Jailed Pakistan ex-PM Khan acquitted of leaking state secrets

Pakistan's former prime minister Imran Khan, seen in 2023, remains jailed on other charges (Arif ALI)
Pakistan's former prime minister Imran Khan, seen in 2023, remains jailed on other charges (Arif ALI)

A Pakistan high court on Monday overturned a treason conviction against jailed former prime minister Imran Khan, months after his party was sidelined in a general election.

The conviction was one of three slapped on Khan in the runup to February polls -- cases he claims were orchestrated to prevent his return to power.

The 71-year-old remains jailed on other charges that his Pakistan Tehreek-e-Insaf (PTI) party are challenging.

The decision by a two-member bench at Islamabad High Court was announced by Chief Justice Aamer Farooq, an AFP court reporter witnessed.

"This is the first big case which was part of the political victimisation against Imran Khan and Shah Mahmood Qureshi which has been dashed to the ground," Salman Safdar, a lawyer for Khan's party, told AFP outside the court.

Khan was convicted along with Qureshi, his former foreign secretary, of making public a classified cable sent to Islamabad by Pakistan's ambassador in Washington in 2022.

He had touted the cypher as evidence that the United States had conspired to force him from power in 2022, when a no-confidence vote saw him replaced by the opposition.

The United States and Pakistan's military have denied the accusation.

Khan remains jailed on a seven-year sentence for breaking Islamic law by marrying his wife Bushra Bibi too soon after her divorce.

He has also been found guilty of graft over gifts he received in his time as premier between 2018 and 2022. While his 14-year sentence was suspended in April, the conviction still stands.

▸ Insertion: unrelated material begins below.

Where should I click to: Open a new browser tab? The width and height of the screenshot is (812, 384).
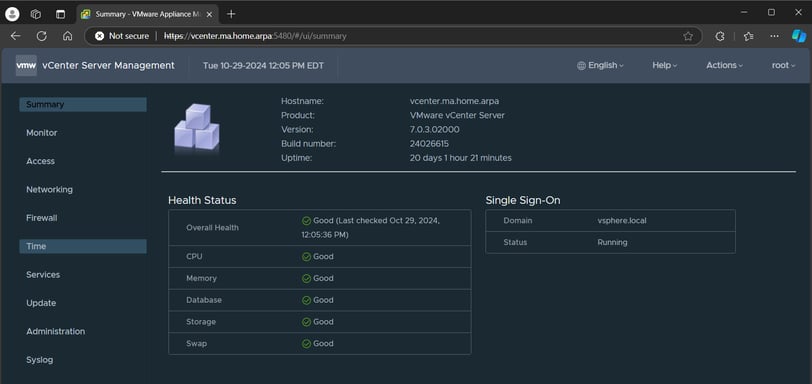tap(231, 14)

His faith healer wife Bibi was convicted on the same charges and is serving her sentence in the same prison.

- 'Limited comeback' -

Analysts regard Pakistan as a "hybrid regime", where the military establishment wields immense power to determine the course of ostensibly democratic politics.

Khan's first arrest in May last year sparked nationwide protests by supporters who directed unprecedented anger at the military -- which responded with a sweeping crackdown on PTI and its supporters.

Despite being severely hobbled during the election campaign, candidates loyal to PTI secured more seats than any other party in the February elections -- which were marred by allegations of vote tampering.

A broad coalition of parties considered more pliable to the influence of the military kept the MPs from power.

"In the court of the public he was already very popular and now it seems that in at least one institution, at the senior judiciary level, there is a realisation that they cannot be part of the undemocratic method of removing Imran Khan," political analyst and pollster Bilal Gilani told AFP.

Despite Khan's recent success in the courts, however, his political role hinges on his relationship with the military, Gilani added.

"If he continues his pace of current confrontation with the military, the chance of a comeback are limited."